Red Deer City council got their first look at the detailed design of the community’s future multi-use aquatics centre which includes a 50m pool.
Ted Watson, principal architect with Maclennan Jaunkalns Miller Architects out of Toronto presented the plan to council on Monday night.
The new aquatic centre is proposed to be added onto the existing Recreation Centre downtown. It is currently beyond the City’s 10-year capital plan.
“The concept is a multi-use aquatic facility so it will accommodate all kinds of activities under one roof,” he said. “It’s also going to integrate with park sites so it’s part of a master plan of the entire downtown Rotary Park site.
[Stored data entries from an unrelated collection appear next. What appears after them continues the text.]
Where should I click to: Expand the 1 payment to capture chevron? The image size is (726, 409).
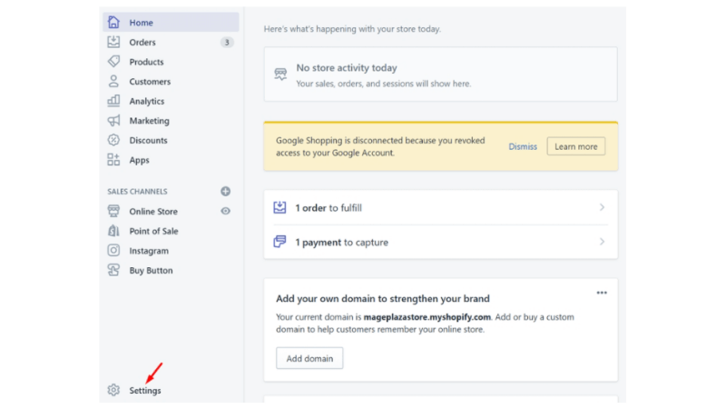click(602, 242)
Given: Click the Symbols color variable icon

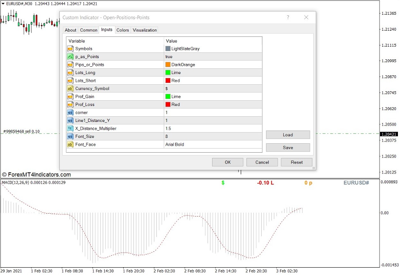Looking at the screenshot, I should tap(70, 49).
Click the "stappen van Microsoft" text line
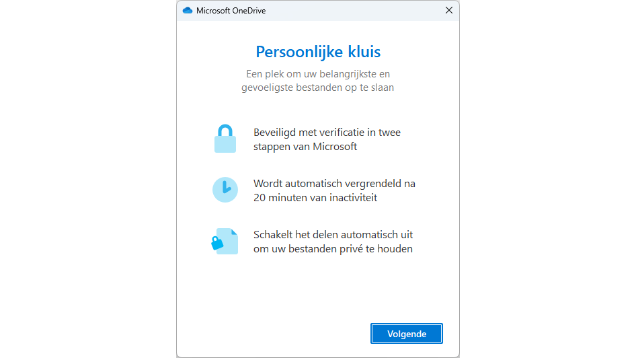The image size is (636, 358). (x=305, y=146)
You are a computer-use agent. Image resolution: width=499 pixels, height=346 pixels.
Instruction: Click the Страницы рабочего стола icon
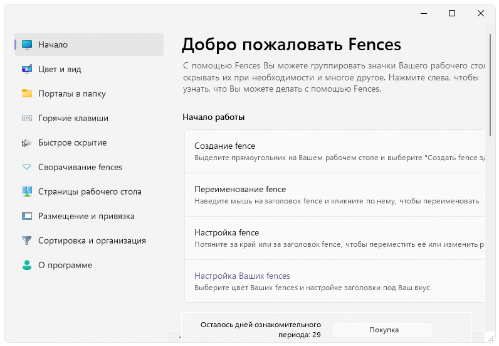(x=27, y=192)
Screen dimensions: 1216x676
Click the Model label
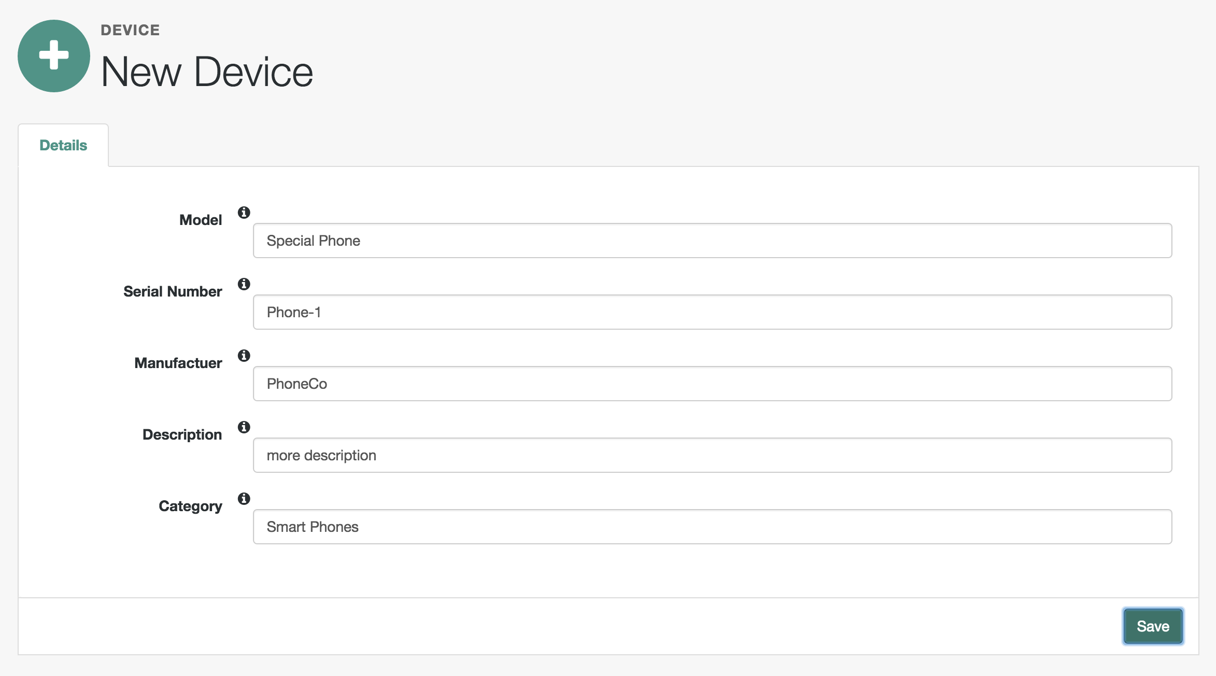coord(201,220)
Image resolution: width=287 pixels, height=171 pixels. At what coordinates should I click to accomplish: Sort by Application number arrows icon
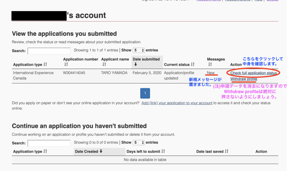pos(66,64)
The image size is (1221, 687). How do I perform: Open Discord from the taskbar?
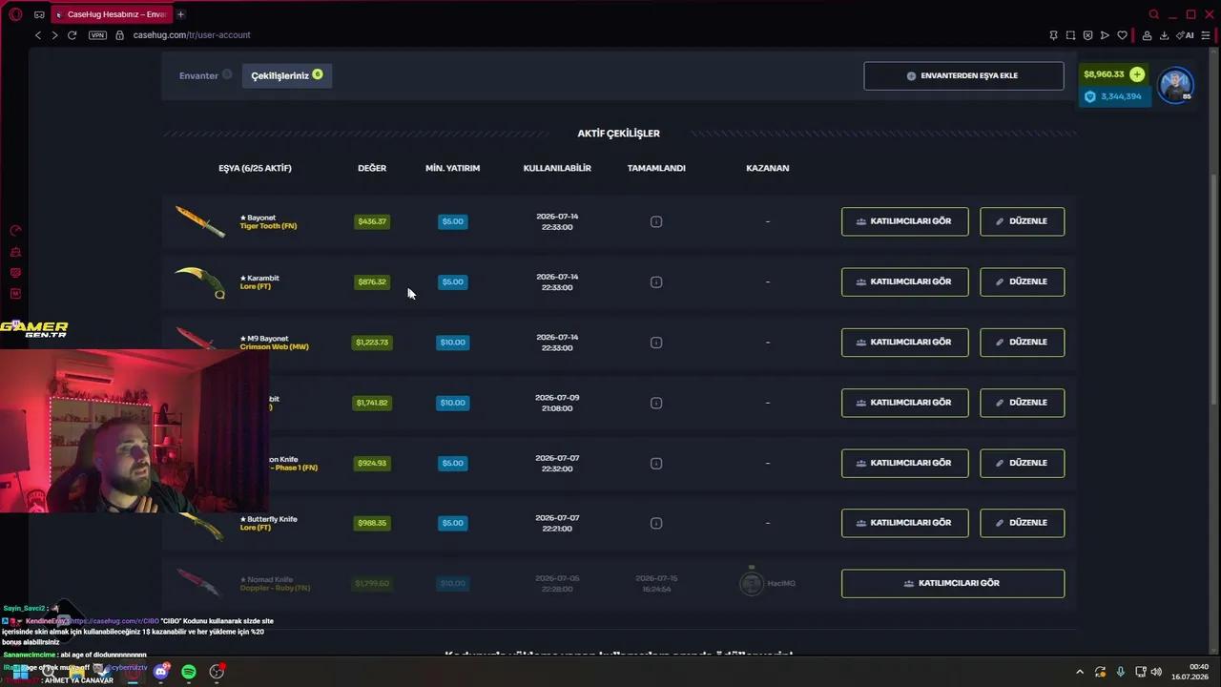[x=161, y=672]
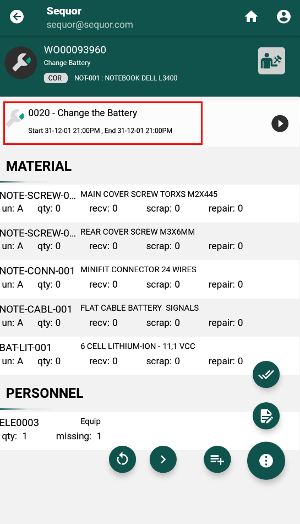Tap the COR badge label
The height and width of the screenshot is (524, 300).
click(x=56, y=78)
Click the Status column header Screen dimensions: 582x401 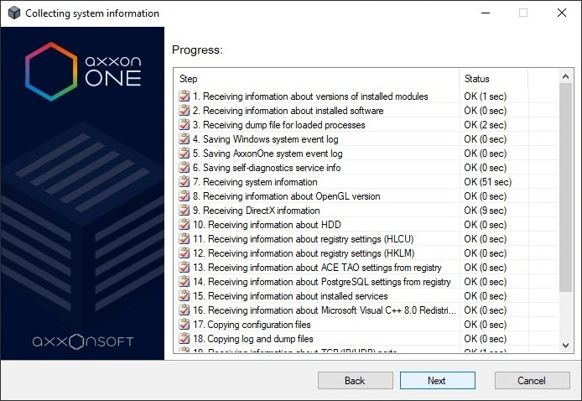click(x=493, y=79)
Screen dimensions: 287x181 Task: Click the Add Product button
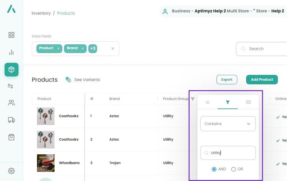(x=262, y=80)
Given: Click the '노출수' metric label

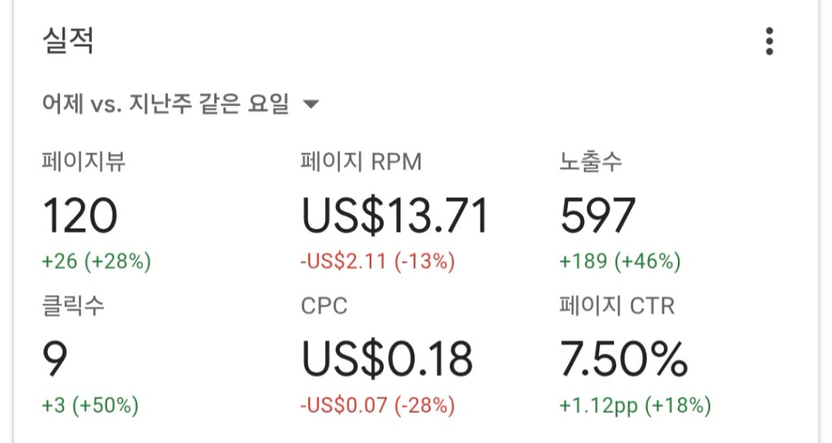Looking at the screenshot, I should pos(590,162).
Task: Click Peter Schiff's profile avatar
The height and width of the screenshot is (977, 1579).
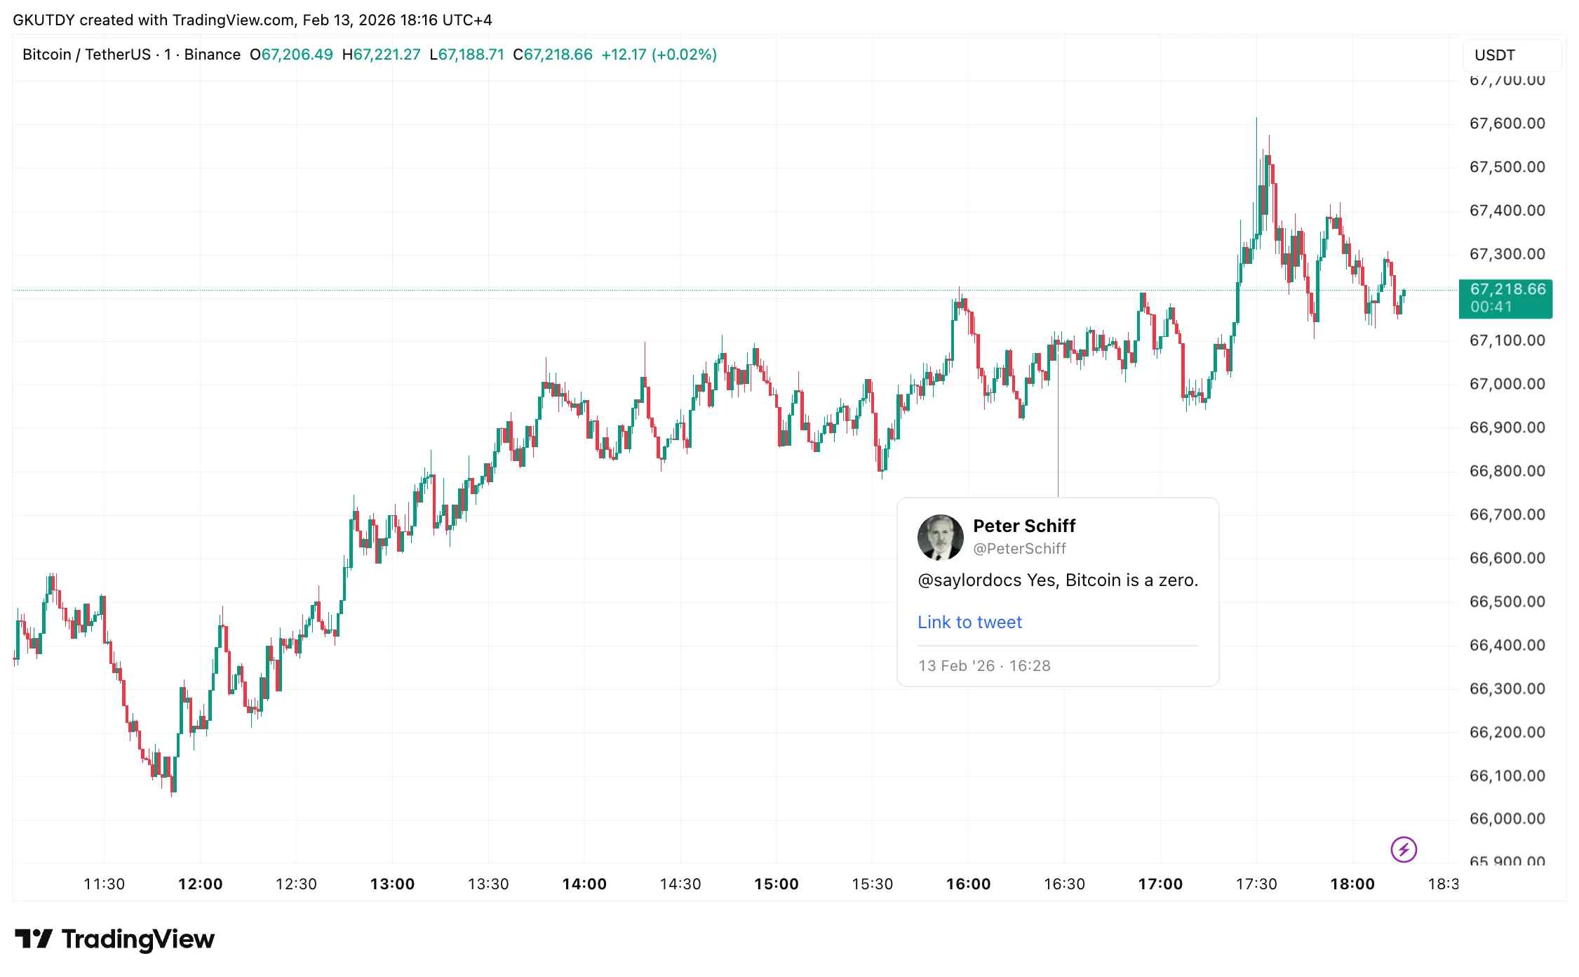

The integration within the park site is very important.”
The proposed plan shows the facility including a six lane, 25m-dive tank, two wave-simulators to allow for surfing, a whirlpool and therapy pool.
“We would retain the existing 25 lane, 25 metre pool,” said Watson. “We would also have a 54 metre pool which would have two removable bulkheads to allow for different uses within the basin. It would also include a 25 by 25 metre removable floor. Half of the pool can move up and down to various levels to create a beach entry or to allow for aqua-fit or other uses.”
In addition to the 50m pool, the facility will have a number of outdoor amenities including a splash pad and playgrounds.
The plan also proposes to cut the current outdoor swimming pool which is 50m to 25m.
“Overall I think this plan is exciting and it’s a great looking building,” said Councillor Cindy Jefferies. “I struggle with this because I wish we could start tomorrow.”
She added more discussion needs to take place within the community regarding the outdoor pool and the proposal to make it smaller.
“I would like to see the existing pool be kept the way it is,” said Jefferies.
Meanwhile, Watson said Red Deer is falling behind when it comes to the development of a 50m pool.
“Red Deer is notably absent when it comes to the development of these types of facilities,” he said. “Fifty-metre pool venues are becoming more popular. They’re becoming the norm within Alberta and within 10 years it will become more notably absent within a community this size.”
Council agreed to accept the proposed plan for information.